Segment Start: QUOTED PASSAGE

So, my first question is: what am I missing??

The other samples contains 16S information, I ran the classify.seqs and the remove.lineage commands, so If there is nothing that can be compared to RDP files, it should be removed, right (unknown…)?

I ran the command using the default instructions from MiSeq - SOP guide, also using an updated RDP taxonomic file trainset14.

I didn’t perform all the commands in the guide, but I was able to refine and remove duplicated entries from the files. And I performed those analysis using a total of 12 samples at once, then divided it into 3 files containing 4 samples each, and also get one file to ran Mothur. The results are always the same.

I clearly understand that running only classify.seqs wouldn’t give me a high ratio of specificity, but I don’t understand why I can classify nothing beside the domain.

At last, I also changed the default value even to 20%, but nothing happens. Can you guys help me?

Thanks for your attention,
Rafael.

To start with, when you say metagenomes from MG-RAST I’m assuming you mean the proper shotgun-sequenced metagenomes? If so, I wouldn’t be surprised that the majority of sequences don’t classify, since most of the DNA in samples won’t be ribosomal.

My first question would be - when running your own data through the MiSeq SOP did you perform alignment filtering on the taxonomic database? If so, this will drastically reduce your ability to find 16S fragments in the metagenomes, since you only have a small region of the ribosome to identify.

What does the summary file from taxonomic assignment look like? Do you see any sequences classified to at least phylum level? You would expect hte majority of your sequences to be unclassified, so don’t worry if that percentage is huge, but are you at least seeing some sequences successfully classified? When doing this kind of assignment, removing sequences with an ‘unknown’ assignment probably isn’t stringent enough, you will probably also need to remove sequences which are classified as ‘Bacteria;unclassified’.

Thanks for your answer!

About the metagenome samples, no. I downloaded the sequences from a specific step of the analysis “RNA Clustering 97%”:

“The FASTA formatted file METAGENOMESAMPLE contains sequence clusters that have at least 70% identity to ribosomal sequences and have sequences within 97% identity”.

Segment End: QUOTED PASSAGE

_ACTION ITEM 1_:
Translate this sentence from the Mothur forum thread into Spanish: "If so, I wouldn't be surprised that the majority of sequences don't classify, since most of the DNA in samples won't be ribosomal."
_ACTION ITEM 2_:
Pick up the Mothur forum thread where it stops and carry it forward.

Segment Start: SUPPLIED MATERIAL

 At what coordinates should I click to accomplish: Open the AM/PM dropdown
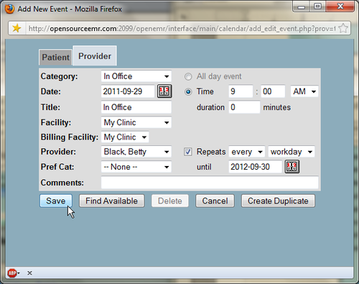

Segment End: SUPPLIED MATERIAL
Segment Start: SUPPLIED MATERIAL

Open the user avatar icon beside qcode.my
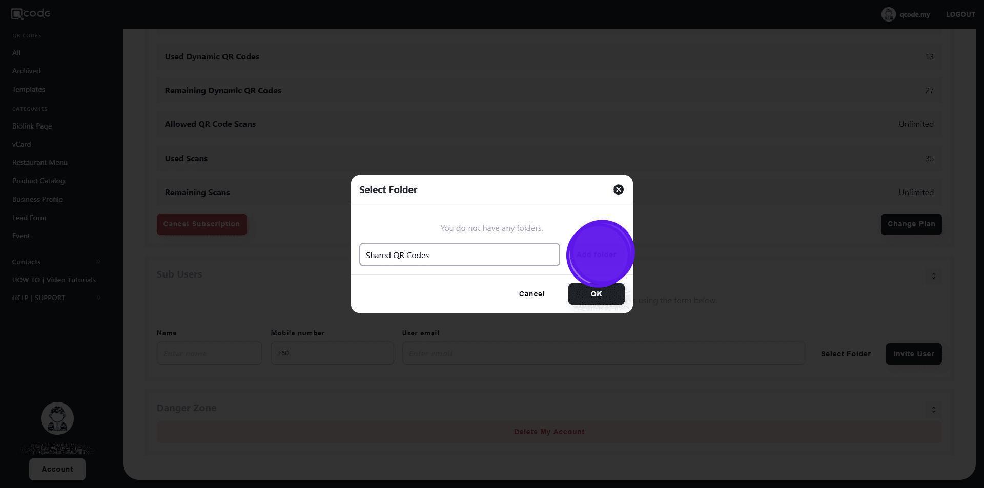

Segment End: SUPPLIED MATERIAL

_WRITTEN RESPONSE 1_:
Si es así, no me sorprendería que la mayoría de las secuencias no se clasifiquen, ya que la mayor parte del ADN de las muestras no será ribosómico.

_WRITTEN RESPONSE 2_:
So, when I get the samples, they’ll contain sequence clusters related do ribosomal sequences, and that’s what I need.

About the alignment filtering, no. My samples have the V4 region primer, that’s why the guide was very useful to analyse them, but the metagenome samples aren’t. Then, I didn’t performed any alignment filtering, 'cause the software would remove all the sequences inside the fasta file (like it did before).

And the summary file only presents, for taxonomic assignment, the domain level. I can perform the remove.lineage considering “Bacteria;unclassified” as an option, but the only remaining and classified sequences would be from my samples.

So, what am I doing wrong? For classify.seqs I only use the RDP files, but I don’t perform an alignment with SILVA files, 'cause it will focus on the V4 region (as the guide teach us) and I don’t have this information from the other metagenome samples (I also performed the alignment filtering and everything went wrong, due to the incompatibility to the region).

Thanks again,
Rafael.

That’s off that it only assigns to domain level. Have you tried submitting a few sequences to the NCBI BLAST tool to see what sort of gene that are? I don’t know how MG-RAST does it’s ribosome calling but I assume it annotates anything from the three ribosomal sub units as such, whereas mothur is only interested in the 16S part.

I would have expected you to have some of these, but if nothing is classifying to phylum level then that’s odd. Try BLASTing online to make sure they are actually 16S.